Las víboras son el caso más conocido de animales que reptan sobre su vientre. Durante su evolución han perdido las extremidades, aunque en muchas especies de serpientes quedan estructuras vestigiales que demuestran que alguna vez tuvieron patas.
Para reptar las serpientes emplean sus poderosos músculos, una espina dorsal flexible con hasta 400 vértebras y las escamas ventrales. Sus técnicas varían dependiendo del suelo en el que se mueven.
Otros seres vivos emplean otras técnicas, como es el caso de las lombrices y los gusanos, en este caso realizan un movimiento de contracción y extensión de sus cuerpos (llamado movimiento peristáltico).
Algunos animales parecerían estar a medio camino evolutivo entre caminar en sus patas y reptar, es el caso del lagarto tiliqua multifasciata. Tiene las patas tan pequeñas que se podría decir que "nadan" en la arena en lugar de caminarla.
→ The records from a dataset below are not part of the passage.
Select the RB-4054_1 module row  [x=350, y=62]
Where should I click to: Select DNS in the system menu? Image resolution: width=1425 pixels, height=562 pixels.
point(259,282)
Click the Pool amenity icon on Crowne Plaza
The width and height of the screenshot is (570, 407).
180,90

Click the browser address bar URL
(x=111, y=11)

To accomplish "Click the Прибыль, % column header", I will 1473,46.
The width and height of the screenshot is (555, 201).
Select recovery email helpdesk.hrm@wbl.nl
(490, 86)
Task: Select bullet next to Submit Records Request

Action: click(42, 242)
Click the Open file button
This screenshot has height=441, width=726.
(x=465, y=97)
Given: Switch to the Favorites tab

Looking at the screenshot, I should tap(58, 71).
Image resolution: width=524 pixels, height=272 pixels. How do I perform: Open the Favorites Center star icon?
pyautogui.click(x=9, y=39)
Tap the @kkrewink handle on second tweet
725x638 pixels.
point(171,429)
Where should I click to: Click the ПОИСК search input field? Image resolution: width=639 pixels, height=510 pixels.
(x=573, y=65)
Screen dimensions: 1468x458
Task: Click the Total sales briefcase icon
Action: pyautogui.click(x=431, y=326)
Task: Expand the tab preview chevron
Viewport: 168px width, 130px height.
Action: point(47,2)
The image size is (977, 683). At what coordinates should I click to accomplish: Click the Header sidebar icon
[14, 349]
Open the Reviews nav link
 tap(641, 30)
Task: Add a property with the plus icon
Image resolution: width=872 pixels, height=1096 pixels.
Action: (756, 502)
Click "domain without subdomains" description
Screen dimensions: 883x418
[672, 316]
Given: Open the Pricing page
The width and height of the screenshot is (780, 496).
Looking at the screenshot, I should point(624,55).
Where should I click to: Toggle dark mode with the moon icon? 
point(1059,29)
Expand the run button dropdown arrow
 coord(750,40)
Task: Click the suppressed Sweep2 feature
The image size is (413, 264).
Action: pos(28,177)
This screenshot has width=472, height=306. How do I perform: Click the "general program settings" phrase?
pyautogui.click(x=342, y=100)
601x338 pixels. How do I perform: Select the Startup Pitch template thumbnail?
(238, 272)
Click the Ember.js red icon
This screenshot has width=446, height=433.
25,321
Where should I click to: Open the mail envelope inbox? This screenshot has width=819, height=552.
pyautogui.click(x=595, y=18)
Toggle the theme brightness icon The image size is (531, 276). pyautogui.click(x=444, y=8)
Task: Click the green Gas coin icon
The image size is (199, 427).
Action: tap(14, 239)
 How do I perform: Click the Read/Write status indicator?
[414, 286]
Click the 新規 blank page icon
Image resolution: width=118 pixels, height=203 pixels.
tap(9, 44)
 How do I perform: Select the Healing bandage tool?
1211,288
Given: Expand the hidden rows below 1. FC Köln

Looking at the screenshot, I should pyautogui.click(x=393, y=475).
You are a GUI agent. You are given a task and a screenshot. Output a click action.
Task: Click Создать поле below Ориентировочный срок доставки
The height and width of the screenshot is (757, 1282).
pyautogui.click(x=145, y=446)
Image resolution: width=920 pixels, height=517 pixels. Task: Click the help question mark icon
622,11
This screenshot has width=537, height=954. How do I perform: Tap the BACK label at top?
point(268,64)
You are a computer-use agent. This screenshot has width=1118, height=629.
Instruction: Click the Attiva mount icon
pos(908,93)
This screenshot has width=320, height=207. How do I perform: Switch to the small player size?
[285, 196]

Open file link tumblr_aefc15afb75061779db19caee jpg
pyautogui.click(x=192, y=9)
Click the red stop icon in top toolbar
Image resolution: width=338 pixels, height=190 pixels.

Algunas bibliografías extienden la definición de «reptar» para aquellos animales que arrastran su vientre al caminar con sus bien formadas patas.
♦ Derivado: reptante.
Ejemplo de uso: "Las escamas del abdomen de las serpientes son la clave de su capacidad para reptar, al trabarse sobre las irregularidades de las superficies rugosas".